Snapchat’s Discover area contains numerous ad-supported short-form content channels from major publishers, broadcasters and brands, alongside content created by users’ personal friends.
“Discover is basically the world’s best TV station and it’s one that lives on your phone. It’s one that reaches an audience that you can’t find anywhere else,” says Suzy Cox, Snap’s head of programming for EMEA, India & APAC.
“There’s literally nowhere else where you’re going to find Cosmo journalists testing new lipstick, next to Sky Sports doing the goals of the weekend, next to Graham Norton interviewing the Avengers cast, next to Channel 4’s news coverage, next to Vice interviewing doomsday cultists,” she tells TBI. “There’s a lot to choose from, which I think Gen-Z really appreciates.”
Cox further highlights the convenience of Snapchat and its content offering for younger users – they’re already on Snapchat to talk to friends and its features allows them to talk about what they’re watching, when they watch it. “We often say, Snapchatters don’t watch, they interact,” she adds.
Snap has been working with broadcasters for many years now, including recent partnerships with M6 and Canal+ in France, while companies such as Sky have been on the platform “pretty much since the dawn of Discover,” says Cox.
Most broadcasters tend to use the Discover platform to show cut-down versions of existing content, while others like the UK’s Channel 4 do have some digital originals on the platform, such as Mashed and How Not To Be Racist.
Snap’s curation of Discover further appeals to Gen-Z’s desire to be informed around the world around them, without the risk of encountering “fake news,” says Cox.
The service also houses Snap originals, including a series based on Cox’s own YA novel The Dead Girls Detective Agency, while last year saw Snap launch its first Indian original, Phone Swap India, with its first UK original, A Fighting Chance, coming to the platform soon.
Tradition & transition
While such mobile platforms are clearly booming in popularity among this age group, not everyone is ready to give up on bringing teens back to linear just yet.
UK pubcaster the BBC relaunched its youth-skewing BBC Three as a linear network earlier this year, six years after it was made online-only.

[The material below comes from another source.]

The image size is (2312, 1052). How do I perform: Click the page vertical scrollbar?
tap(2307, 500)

While it is predominantly aimed at 16-34-year-olds, BBC Three controller Fiona Campbell tells TBI that the channel hopes to appeal to younger viewers. “We are looking at pre-watershed shows to either commission or reversion to make them age appropriate. This is so we can build a relationship with a younger audience so they can grow up with BBC Three.”
“We are looking to build a relationship with a younger audience so they can grow up with BBC Three”
Fiona Campbell, BBC Three
Campbell believes ‘traditional’ TV is still popular and can bring in large audiences, explaining that the relaunch is “one of the key initiatives” to bring kids to the broadcaster. She cites Glow Up and Young MasterChef as the kind of commissions with potential to reach this age group and says the channel can work in tandem with VOD service BBC iPlayer to place its content in front of more young viewers.

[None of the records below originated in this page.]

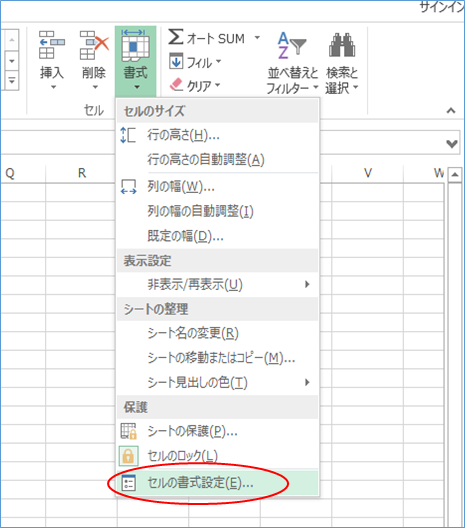The image size is (465, 528).
Task: Click the クリア eraser icon
Action: [x=176, y=85]
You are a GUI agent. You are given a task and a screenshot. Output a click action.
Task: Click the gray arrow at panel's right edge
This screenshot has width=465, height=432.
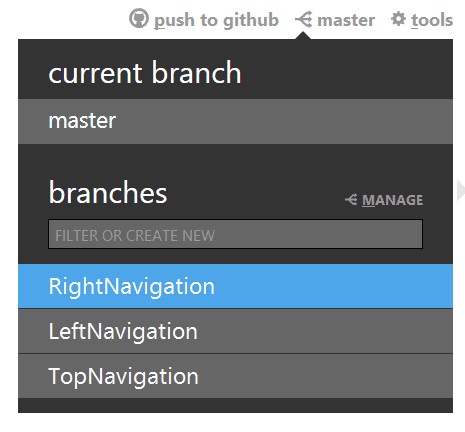[x=461, y=191]
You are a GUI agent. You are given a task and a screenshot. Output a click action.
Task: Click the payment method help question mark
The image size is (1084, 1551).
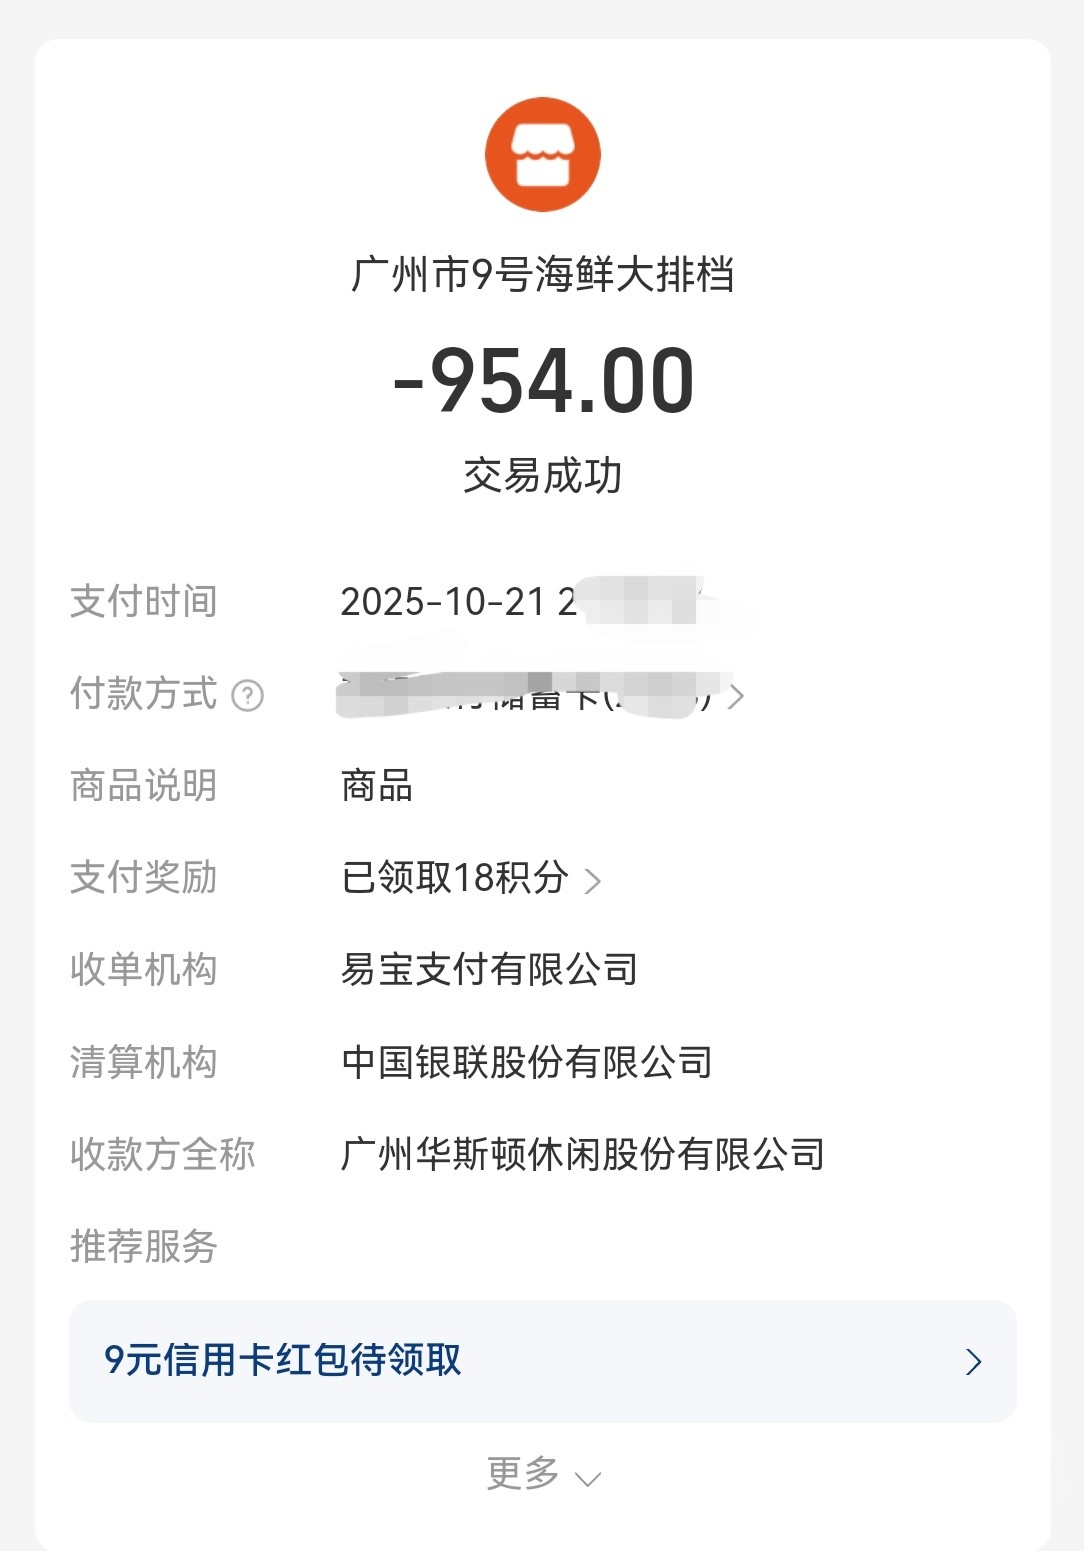[247, 695]
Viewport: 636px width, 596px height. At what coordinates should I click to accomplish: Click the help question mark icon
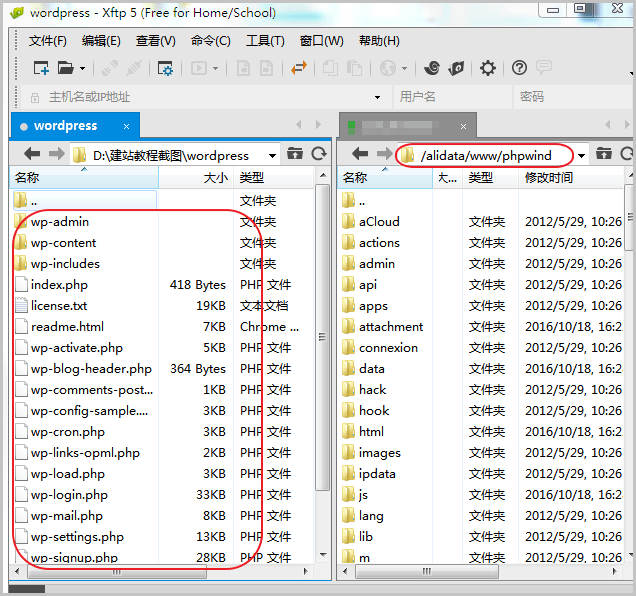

The exec acknowledges that the mobile platforms are “an effective way to reach young audiences” and explains that BBC Three is using them as a tool, primarily to drive audiences to the channel and to iPlayer “which is our priority.”
As for the prospect of permanently losing teens to these platforms as linear viewership continues to dwindle, Campbell comments: “Television has endured and whilst how audiences watch it has changed, it isn’t going away anytime soon.”
By contrast, CBC’s McCann suggests we are witnessing a moment of transition: “Kids want to make content, they want a voice in all this, they don’t just want to passively consume it. Once again, a generation has stepped forward and created a whole new genre of content, with new genres within it, and old media is catching up.”